DATA:
BEGIN

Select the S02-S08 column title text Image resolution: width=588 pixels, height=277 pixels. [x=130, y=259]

END
BEGIN

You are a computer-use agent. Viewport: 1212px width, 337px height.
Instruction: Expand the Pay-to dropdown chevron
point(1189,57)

END
BEGIN

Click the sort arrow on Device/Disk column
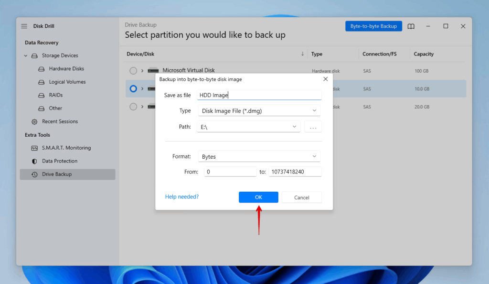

END

TASK BRIEF: Across the listing above, report every line where "column" occurs.

THE ANSWER:
Select the S02-S08 column title text Image resolution: width=588 pixels, height=277 pixels. [x=130, y=259]
Click the sort arrow on Device/Disk column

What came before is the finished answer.